Joyce hatte in der betriebssystematischen Voreinstellung eine weibliche Stimme, da internationale Studien ergaben, dass diese im Gegensatz zu den männlichen als angenehmer und klarer erkennbar wahrgenommen wurden. Aber ebendies hatte zur Folge, dass Kíra sich vehement über zwei Dinge ärgerte: Erstens trug sie ihrer Meinung nach selbst indirekt dazu dabei, das etablierte »Frauen haben unsere lästigen Angelegenheiten zu regeln, deshalb sind die Sprachassistenzen alle weiblich«-Phänomen aufrechtzuerhalten, allein schon durch ihre Beschäftigung bei Fjallaloft.

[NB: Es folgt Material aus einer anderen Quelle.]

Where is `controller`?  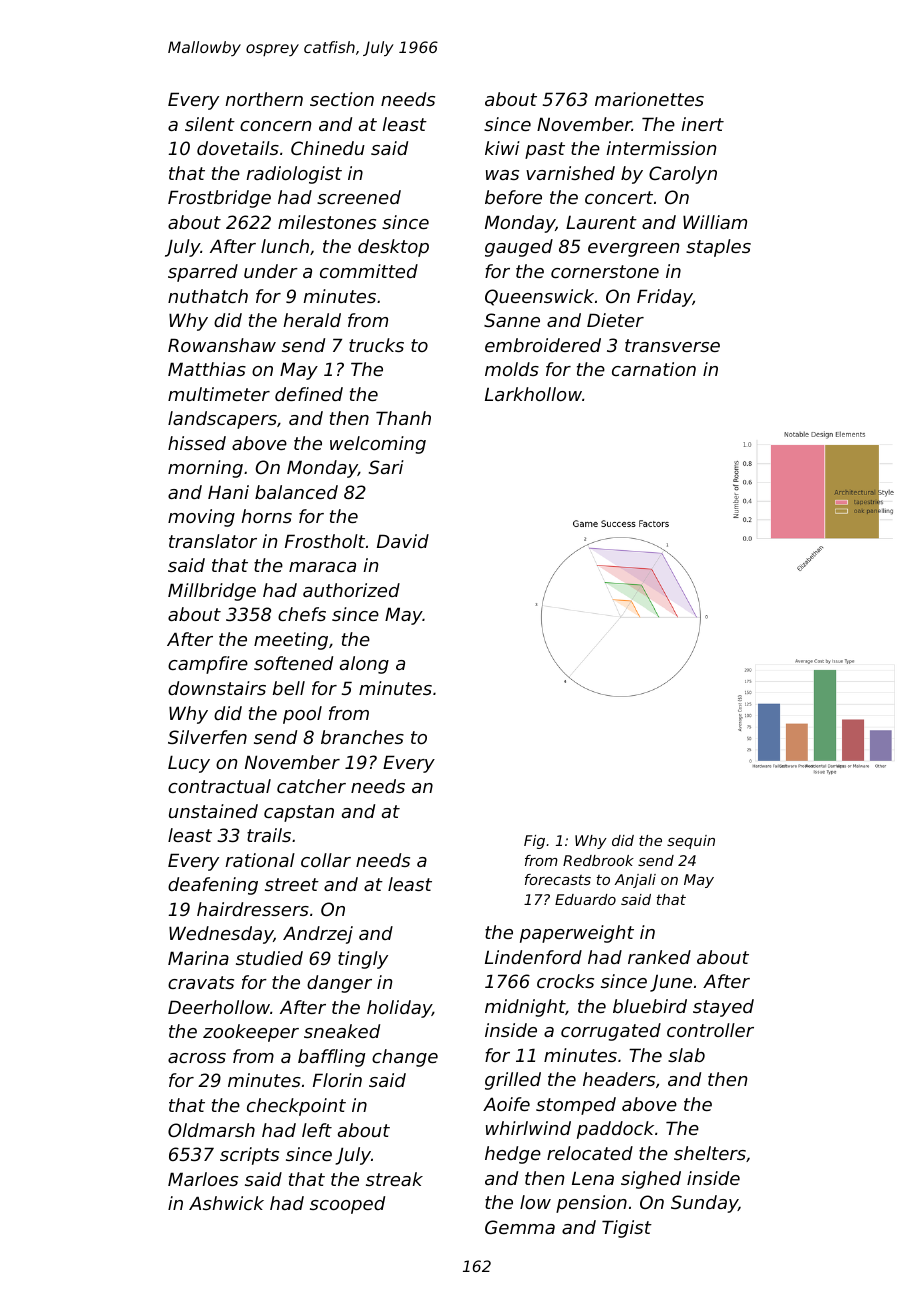 controller is located at coordinates (710, 1030).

Und zweitens musste sie sich etliche sexistische Floskeln anhören – die an eine verdammte Box gerichtet wurden, wohlgemerkt.
Kíra verdrehte die Augen bei dem Gedanken daran und überlegte, wie genial es doch wäre, wenn Joyce diesen schwanzgesteuerten Mist auch als solchen durchschauen und prompt mit männlicher Stimme antworten würde. Aber das führte voraussichtlich bloß zu einem Shitstorm, auf den Fjallaloft in seiner Anfangsphase auf dem Markt gut verzichten konnte.
Wir analysieren private Haushalte, dachte Kíra, das ist im Grunde noch der eheste Anlass, um uns an den Pranger zu stellen. Als sie bei Fjallaloft anfing, wusste sie nicht, worauf sie sich einließ, doch als man es ihr erklärte, hatte sie nichts dagegen, wie sie sich kurze Zeit später eingestehen musste. Vielleicht lag es an der Gehaltsklasse, aber sicher trug auch der Ausblick von ihrem Schreibtisch aus einen Teil dazu bei. Wenn Heiðar ihr nicht im Spaß die traumhafte Sicht versperrte, lag vor ihr die Esja, ein Gebirgszug in zehn Kilometern Entfernung.
Heiðar nahm sie von Anfang an unter ihre Fittiche. Sie war freundlich und ungemein witzig, konnte aber auch rücksichtslos sein, vor allem dann, wenn das Kollegium es am wenigsten erwartete. Sie wusste genau, wie sie ihre Abteilung am Laufen hielt und sich nicht von dem unangenehmen Beigeschmack ihrer Arbeit kaputtmachen ließ. Kíra tat sich manchmal noch etwas schwer damit. Und ausgerechnet heute wünschte sie sich, Heiðar wäre anwesend. Denn was sie da gerade hörte, waren keine Informationen, nach denen sie Ausschau hielt. Keine Informationen, mit denen Werbung perfekt auf die Menschen zugeschnitten wurde, keine Informationen, die zukünftig Wahlkämpfe beeinflussen würden. Nicht einmal misogyne Anmachsprüche.
Erst war sie sich nicht ganz sicher. Oder sie wollte sich nicht sicher sein. Doch je öfter sie die Aufnahme über ihr Headset abspielte, desto weniger zweifelte sie an ihrer Vermutung. Kíra starrte wie hypnotisiert auf ihren Bildschirm. Atmete tief ein und aus. Schaute auf. Es war niemand im Büro, den sie um Rat hätte fragen können. Wo waren die anderen auf einmal hin? Was sollte sie jetzt tun? Die Polizei anrufen? Abwarten?
Sie wiederholte den eindeutigsten Abschnitt so lange, bis ihr Tränen der Not in die Augen stiegen. Kíra wurde soeben anonyme Zeugin eines Mordes.